Im laufenden Haushaltsjahr werden statt der ursprünglich prognostizierten rund 403 Millionen Euro am Ende vermutlich 415 Millionen Euro eingenommen. Für 2011 wird dennoch erneut ein geringeres Kirchensteuer-Aufkommen von 403,1 Millionen Euro zugrunde gelegt. Davon gehen 12,7 Millionen Euro in den EKD-Finanzausgleich für die ärmeren Landeskirchen in Ost- und Mitteldeutschland. Die verbleibenden 390,4 Millionen Euro fließen an die Kirchenkreise und in gesamtkirchliche Aufgaben.

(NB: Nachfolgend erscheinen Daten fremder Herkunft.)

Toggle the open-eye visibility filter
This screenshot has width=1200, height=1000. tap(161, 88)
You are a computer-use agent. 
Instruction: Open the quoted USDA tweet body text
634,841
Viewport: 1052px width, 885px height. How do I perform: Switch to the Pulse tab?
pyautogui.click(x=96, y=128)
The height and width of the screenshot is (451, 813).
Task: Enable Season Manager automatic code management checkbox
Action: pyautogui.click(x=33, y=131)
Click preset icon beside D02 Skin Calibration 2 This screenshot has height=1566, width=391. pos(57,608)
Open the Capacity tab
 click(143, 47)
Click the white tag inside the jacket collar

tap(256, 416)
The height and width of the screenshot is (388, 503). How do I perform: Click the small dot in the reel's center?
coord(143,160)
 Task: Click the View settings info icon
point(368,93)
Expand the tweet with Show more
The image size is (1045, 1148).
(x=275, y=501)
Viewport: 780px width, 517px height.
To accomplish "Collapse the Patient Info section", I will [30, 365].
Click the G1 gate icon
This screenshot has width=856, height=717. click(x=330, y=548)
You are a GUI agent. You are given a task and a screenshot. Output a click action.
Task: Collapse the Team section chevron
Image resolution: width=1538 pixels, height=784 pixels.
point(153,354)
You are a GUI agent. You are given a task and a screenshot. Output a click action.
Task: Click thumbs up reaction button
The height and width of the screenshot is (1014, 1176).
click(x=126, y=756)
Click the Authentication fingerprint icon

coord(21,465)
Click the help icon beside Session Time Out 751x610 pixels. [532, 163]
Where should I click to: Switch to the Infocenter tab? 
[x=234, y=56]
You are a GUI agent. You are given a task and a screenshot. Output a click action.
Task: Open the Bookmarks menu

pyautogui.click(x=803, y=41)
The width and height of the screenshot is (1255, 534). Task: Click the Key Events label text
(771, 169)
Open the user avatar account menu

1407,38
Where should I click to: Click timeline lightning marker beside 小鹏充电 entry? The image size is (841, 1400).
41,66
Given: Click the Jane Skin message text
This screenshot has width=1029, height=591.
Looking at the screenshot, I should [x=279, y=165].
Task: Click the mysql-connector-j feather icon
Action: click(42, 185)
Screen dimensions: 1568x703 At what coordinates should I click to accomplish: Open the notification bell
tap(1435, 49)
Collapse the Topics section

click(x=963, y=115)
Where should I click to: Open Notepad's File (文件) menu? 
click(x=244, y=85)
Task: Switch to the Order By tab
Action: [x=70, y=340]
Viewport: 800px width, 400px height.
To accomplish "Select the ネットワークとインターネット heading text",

Die Landeskirche erhält für ihre Aufgaben neun Prozent der zu verteilenden Kirchensteuermittel. Der von Winterhoff eingebrachte landeskirchliche Etat für 2011 sieht Einnahmen und Ausgaben von 43,8 Millionen Euro vor, das sind 1,9 Prozent mehr als 2010. Zur Deckung werden auch Zinseinnahmen und Rücklagen eingeplant. Größter Ausgabeposten im Gesamthaushalt der westfälischen Kirche ist die Pfarrbesoldung, die mit knapp 214 Millionen Euro zu Buche schlägt. Verabschiedet wird der Haushalt vermutlich am Donnerstagabend.